*Problem description*.
Continue the Statalist reply about SPSS's aggregate versus Stata's collapse, starting right after its final sentence.
** begin Text provided **
Bookmark and Share

Notice: On April 23, 2014, Statalist moved from an email list to a forum, based at

[Date Prev][Date Next][Thread Prev][Thread Next][Date Index][Thread Index]

Re: st: Spss's aggregate vs stata's collapse.

From   Ulrich Kohler <>
Subject   Re: st: Spss's aggregate vs stata's collapse.
Date   Wed, 13 Apr 2011 11:52:17 +0200

Am Mittwoch, den 13.04.2011, 10:05 +0100 schrieb Brendan Halpin:
> On Wed, Apr 13 2011, Amadou DIALLO wrote:
> > Hi,
> > I am translating spss commands to stata and have trouble with different outputs.
> > Results are different after "aggregate" for ceb (children ever born).
> If the two files are exactly identical at the collapse/aggregate point
> (and that's worth verifying, as the generate/if and compute/if commands
> will not necessarily be identical in the case of missing values on the
> right hand side), I would guess it has to do with SPSS and Stata
> handling weights differently in this situation. You could test this by
> re-running the manipulation without weights. Note the
> "negative/zero/missing weight" warning you get with SPSS.
** end Text provided **
** begin Records shown **
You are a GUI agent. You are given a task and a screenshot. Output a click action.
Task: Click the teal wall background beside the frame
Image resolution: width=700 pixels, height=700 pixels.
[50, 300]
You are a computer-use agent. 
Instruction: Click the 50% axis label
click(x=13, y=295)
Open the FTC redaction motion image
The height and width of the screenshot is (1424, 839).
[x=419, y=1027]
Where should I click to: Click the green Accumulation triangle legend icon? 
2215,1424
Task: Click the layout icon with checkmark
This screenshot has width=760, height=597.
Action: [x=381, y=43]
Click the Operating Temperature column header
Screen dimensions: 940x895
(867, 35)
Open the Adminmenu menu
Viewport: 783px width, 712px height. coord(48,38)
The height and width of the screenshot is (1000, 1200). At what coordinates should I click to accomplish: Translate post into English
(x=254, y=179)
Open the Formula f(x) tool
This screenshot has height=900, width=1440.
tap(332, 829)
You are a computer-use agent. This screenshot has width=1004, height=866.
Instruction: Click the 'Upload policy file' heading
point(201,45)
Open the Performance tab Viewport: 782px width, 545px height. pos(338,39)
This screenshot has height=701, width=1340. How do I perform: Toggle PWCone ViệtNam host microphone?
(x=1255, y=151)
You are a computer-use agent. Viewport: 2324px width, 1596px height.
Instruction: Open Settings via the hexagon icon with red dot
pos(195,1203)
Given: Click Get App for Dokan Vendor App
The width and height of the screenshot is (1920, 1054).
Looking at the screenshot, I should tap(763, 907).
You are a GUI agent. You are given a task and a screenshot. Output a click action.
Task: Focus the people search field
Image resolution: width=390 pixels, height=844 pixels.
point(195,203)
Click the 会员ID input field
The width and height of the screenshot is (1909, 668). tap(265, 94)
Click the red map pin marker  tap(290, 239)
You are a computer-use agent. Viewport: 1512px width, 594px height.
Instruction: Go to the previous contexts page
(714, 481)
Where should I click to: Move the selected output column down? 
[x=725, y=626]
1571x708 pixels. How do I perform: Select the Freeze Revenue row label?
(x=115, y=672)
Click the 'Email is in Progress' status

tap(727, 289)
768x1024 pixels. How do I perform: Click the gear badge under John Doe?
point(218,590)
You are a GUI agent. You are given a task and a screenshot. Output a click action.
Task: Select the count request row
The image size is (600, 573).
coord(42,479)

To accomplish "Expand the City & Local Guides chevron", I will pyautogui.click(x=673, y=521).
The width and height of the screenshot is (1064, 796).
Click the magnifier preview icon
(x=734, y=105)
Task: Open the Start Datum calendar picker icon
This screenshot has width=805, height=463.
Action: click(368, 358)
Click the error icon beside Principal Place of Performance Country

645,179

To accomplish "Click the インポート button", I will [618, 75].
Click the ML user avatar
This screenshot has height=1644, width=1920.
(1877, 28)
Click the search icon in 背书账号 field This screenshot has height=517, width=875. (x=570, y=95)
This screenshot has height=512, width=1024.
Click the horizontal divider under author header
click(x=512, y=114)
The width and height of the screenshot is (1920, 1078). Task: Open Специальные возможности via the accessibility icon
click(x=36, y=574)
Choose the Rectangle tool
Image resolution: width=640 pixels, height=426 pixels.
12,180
** end Records shown **
*Exercise answer*.
> If that is the problem, one possible workaround is to handle the weights
> yourself: multiply ceb by the weight variable, and sum the result in the
> -collapse- statement. 

This reminds me to something. SPSS, might be inconsistent in handling
the weights in itself. In Stata doing something like this

. sysuse auto, clear
. reg price for [aweight=gear_ratio]
. scalar d1 = _b[foreign]

. sum price if !for [aweight=gear_ratio] 
. scalar d2 = r(mean)
. sum price if for [aweight=gear_ratio] 
. scalar d2 = r(mean)-d2

. collapse price [aweight=gear_ratio], by(for)
. scalar d3 = price[2]-price[1]

yields to (almost) identical results for scalars d1, d2, d3:

. scalar list d1 d2 d3
        d1 =   478.0205
        d2 =   478.0205
        d3 =  478.02051

The last time I checked (some years ago) this was not the case in SPSS.
With non-integer weights SPSS yielded to different results for d1 than
for d2 and d3. If I remember correctly, SPSS-aggregate and
SPSS-descriptives seemed to use some kind of rounding for non-integer
weights, although I did not found out what kind of rounding they used. 

Wonder whether this observation is still valid.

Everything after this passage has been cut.